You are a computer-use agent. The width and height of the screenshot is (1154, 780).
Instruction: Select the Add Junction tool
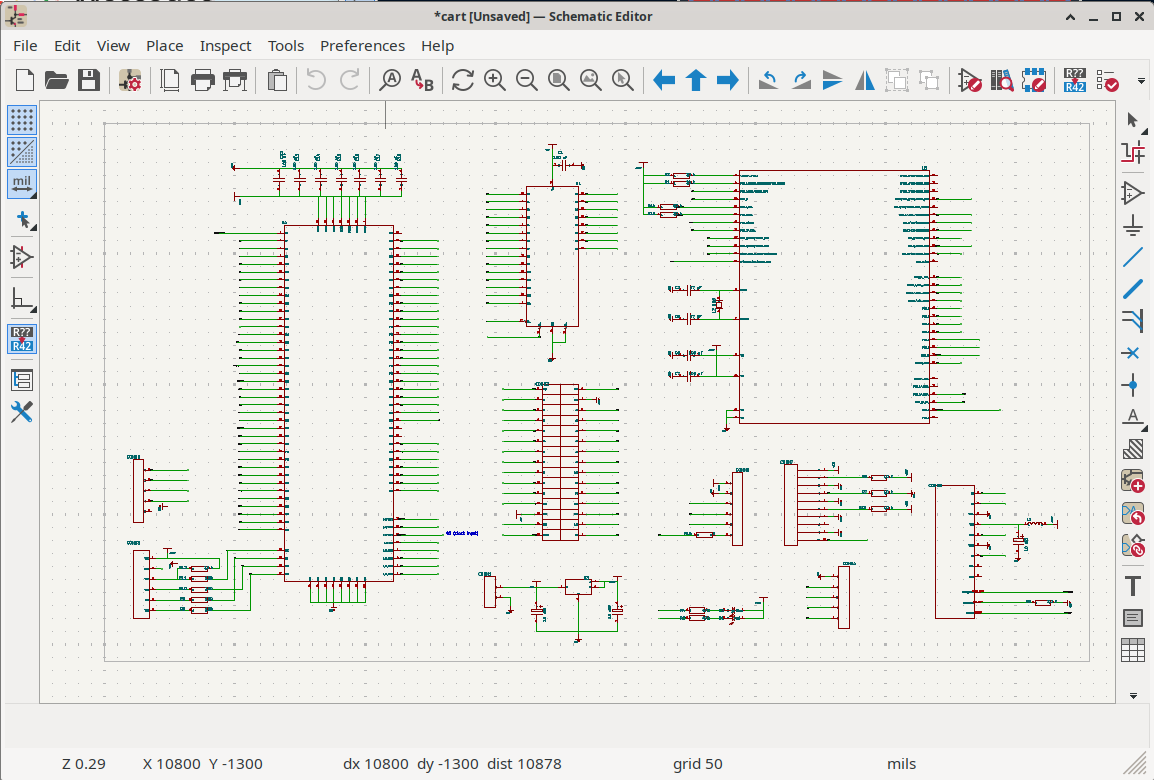tap(1132, 384)
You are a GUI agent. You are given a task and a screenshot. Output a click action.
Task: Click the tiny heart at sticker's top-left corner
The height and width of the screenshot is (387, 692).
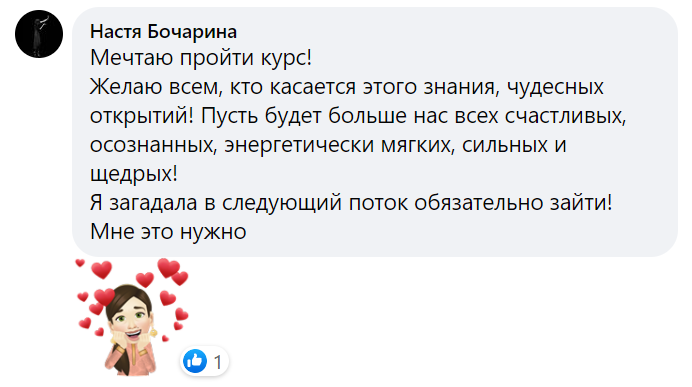click(x=80, y=263)
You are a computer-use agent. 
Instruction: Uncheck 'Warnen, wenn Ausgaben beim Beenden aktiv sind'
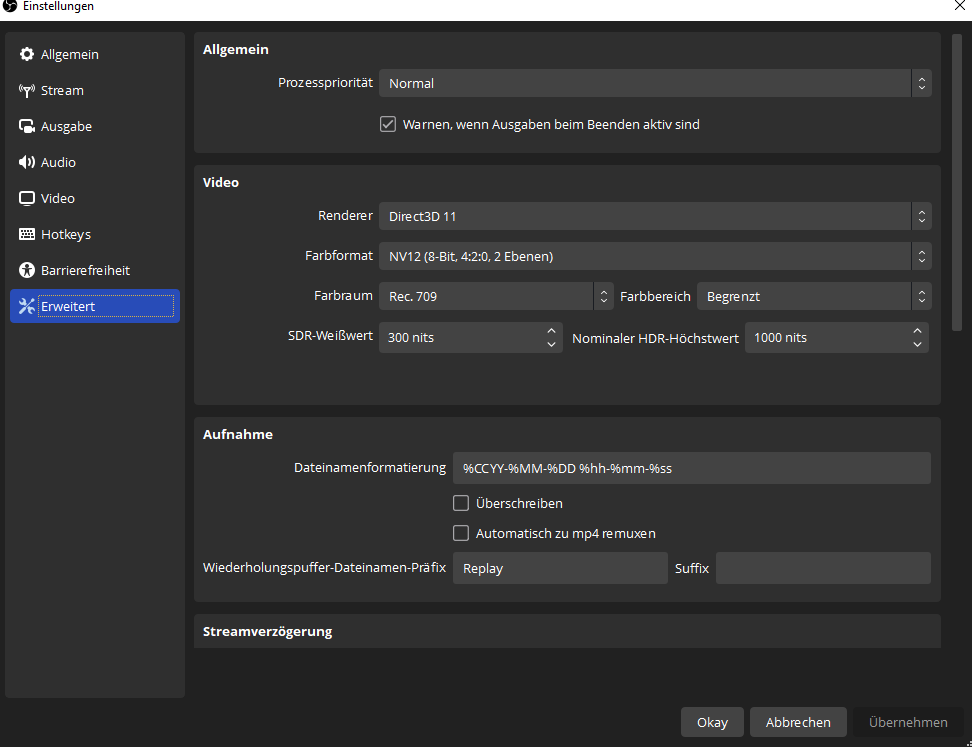[x=388, y=125]
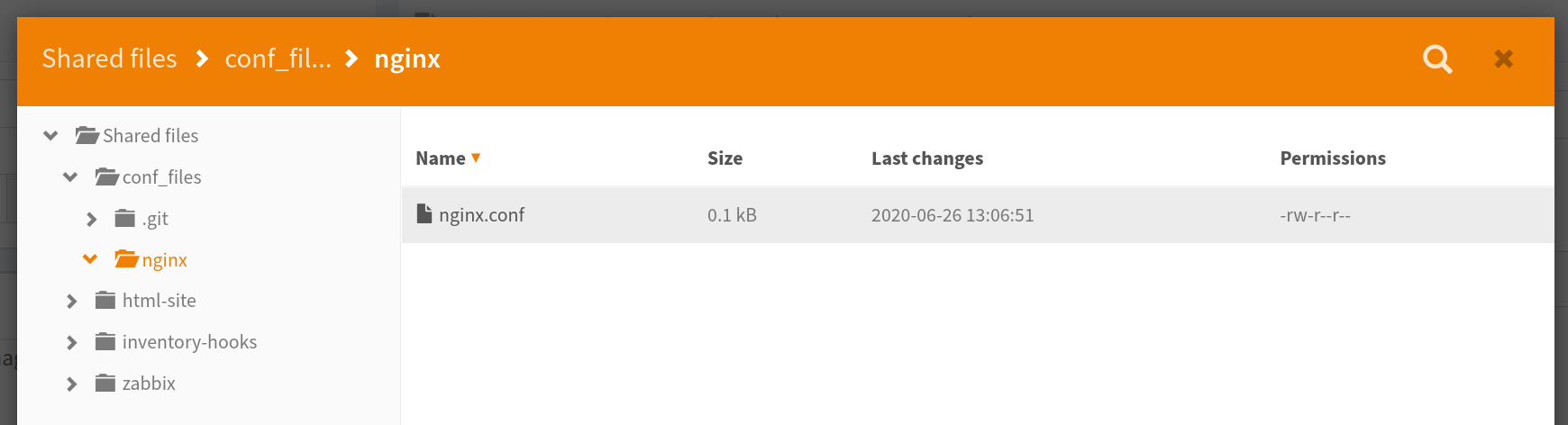
Task: Collapse the Shared files tree node
Action: pos(50,136)
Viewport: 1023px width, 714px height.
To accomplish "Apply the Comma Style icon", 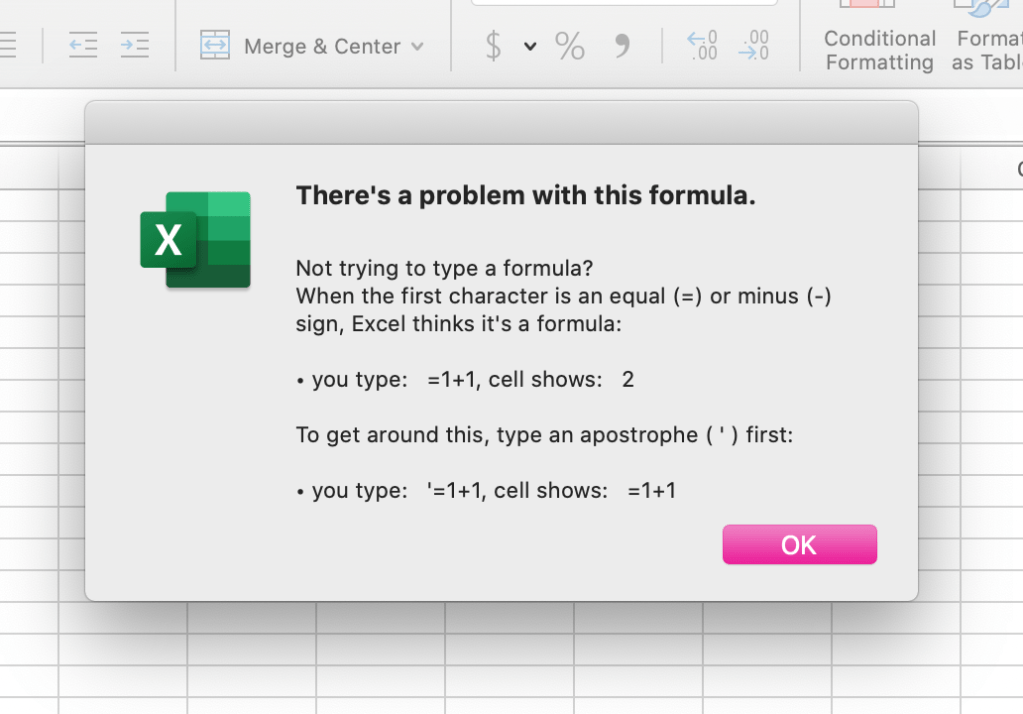I will (622, 45).
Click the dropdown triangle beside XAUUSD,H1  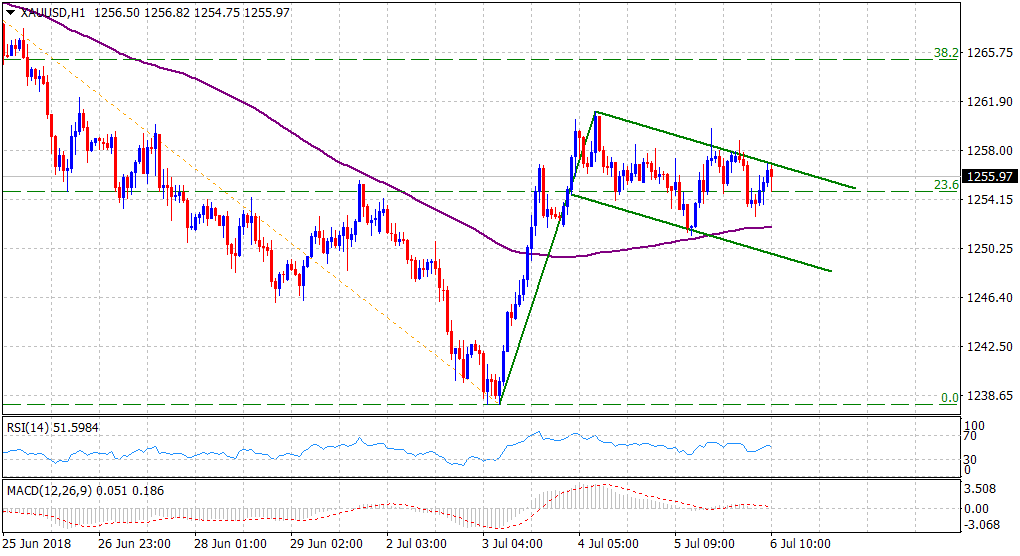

● ● ● ● ●

Exercise goal ->
Reproduce the entries starting at the beginning and ending at the line that contains "tap(1132, 384)", replacing "Junction" with "Node" and keeping everything else the same. Leave the pictures out of your answer.

Finished exercise ->
You are a computer-use agent. The width and height of the screenshot is (1154, 780).
Instruction: Select the Add Node tool
tap(1132, 384)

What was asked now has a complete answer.